Variation in block clearance
Reaction time and performance in the very early stages of the race were shown to be clear key determinants. In contrast to the other medallists, the defending champion Usain Bolt’s reaction times increased through the rounds, when you would expect a decrease.
Yet his reaction time in the final was 0.045 seconds slower than Gatlin’s, which was more than the final time distance between them (0.03 seconds).
Differences in symmetry
Previous studies, reported in Athletics Weekly magazine, have looked at Bolt’s asymmetrical running technique and this latest investigation also suggested anomalies in gait and spatial movement.
All three of the 100m medallists displayed some degree of asymmetry during the middle phase of the race, determined by differences in ground contact time. However, it was Bolt’s running that was the most significantly asymmetrical.
Overall, the top sprinters demonstrated consistent step length patterns suggesting that variations in stride frequency might explain fluctuations in performance.
To achieve high running speeds as athletes, the researchers noted that athletes “should place an emphasis on speed maintenance as slight reductions in speed towards the end of the race may equally determine the outcome of the race”.
They also stated that reaching high speeds in the middle and later phases of a 100m race won’t necessarily compensate for a slower start.
Bolt’s performance compared with his world record
A comparison was made of Bolt’s London 2017 performance with his world record run in 2009 at the IAAF World Championships in Berlin, analysing both races over 20m splits. Not surprisingly, it showed that Bolt’s speed is lower throughout all stages of the race including the later stages in which he usually outperforms his rivals.

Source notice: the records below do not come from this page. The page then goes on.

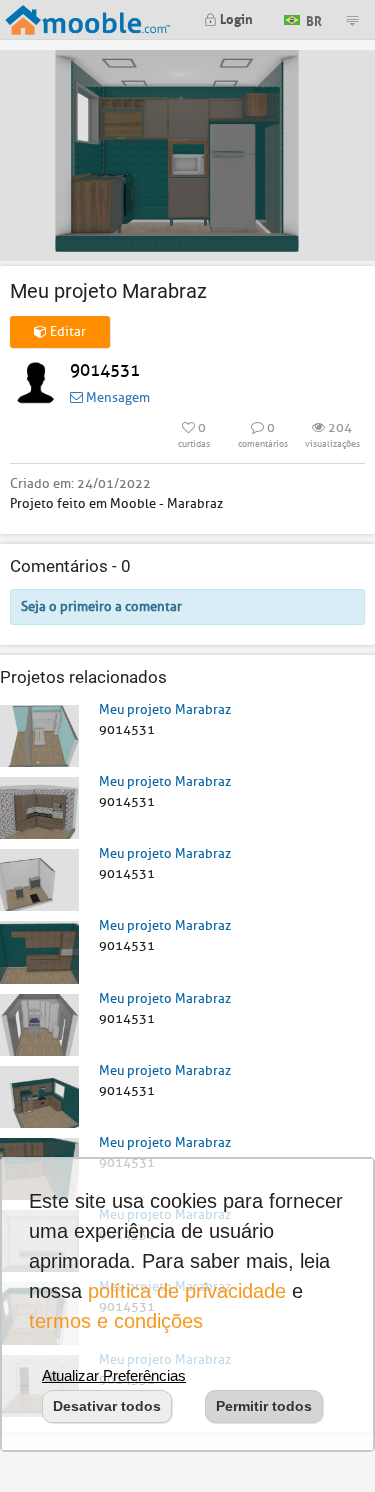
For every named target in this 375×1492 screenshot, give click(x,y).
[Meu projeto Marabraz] (39, 734)
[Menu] (352, 20)
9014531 (105, 370)
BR (312, 18)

Distance – Berlin (2009) – London (2017)
20m – 2.89 – 2.98
40m – 4.64 – 4.76
60m – 6.31 – 6.49
80m – 9.58 – 9.95
Q. Are we seeing anything new in the 100m?
A. TCUP – Technical Control Under Pressure, something that applies in all closed skills like sprinting, just like shot or hammer. Get the body angles right at the start, and strong leg-extensions through the pick-up. Then flow loose and hold shape all the way to the tape with a timed dip.
Q. How did Great Britain’s Reece Prescod perform?
A. He performed very impressively. His clockings at 40m onwards were directly comparable with the medallists. Indeed, in his semi-final, he was pulling in the leaders in this section of the race.
Q. So what would be Prescod’s main area of improvement?
A. Start and pick-up. His reaction time is good, but he was weak out of the blocks, and his first 10-30m was poor, relative to the medallists. He appeared to be high on leg-speed, low on horizontal drive in that 0-40m phase.
Q. What was Usain Bolt’s race pattern?
A. The big surprise was that he tightened up in the face and shoulders in the final 10 metres, which is a point where he normally continues to surge away from the field. That may well have cost him the race.
Q. Any thoughts on the future of sprint training?
A. To return to the medium start, with drive from both legs. producing greater block-velocity. Also a more prudent, selective use of drills and quasi-therapeutic exercises.
Q. Can an athlete’s reaction time be trained?
A. Yes, certainly at the levels of difference displayed in the race. I see lots of coaches working on starting, but many use a voice- stimulus. I would always use a clapper board or a shrill whistle, and best of all, a starting-gun. Make it real. The Usain Bolt we saw in London was clearly rusty in all aspects of race fitness, but was always weak in this area.
Q. Your thoughts on British sprinting?
A. Very healthy. CJ Ujah is much better than the athlete we saw in London – he has shown that by his performances in the Diamond League. Prescod is outstanding. The relay squad’s exchanges were the best that I have ever seen from a British squad. I thought that Dina Asher-Smith’s 200m run was the best that I have ever seen from a British woman and was incredible under the circumstances.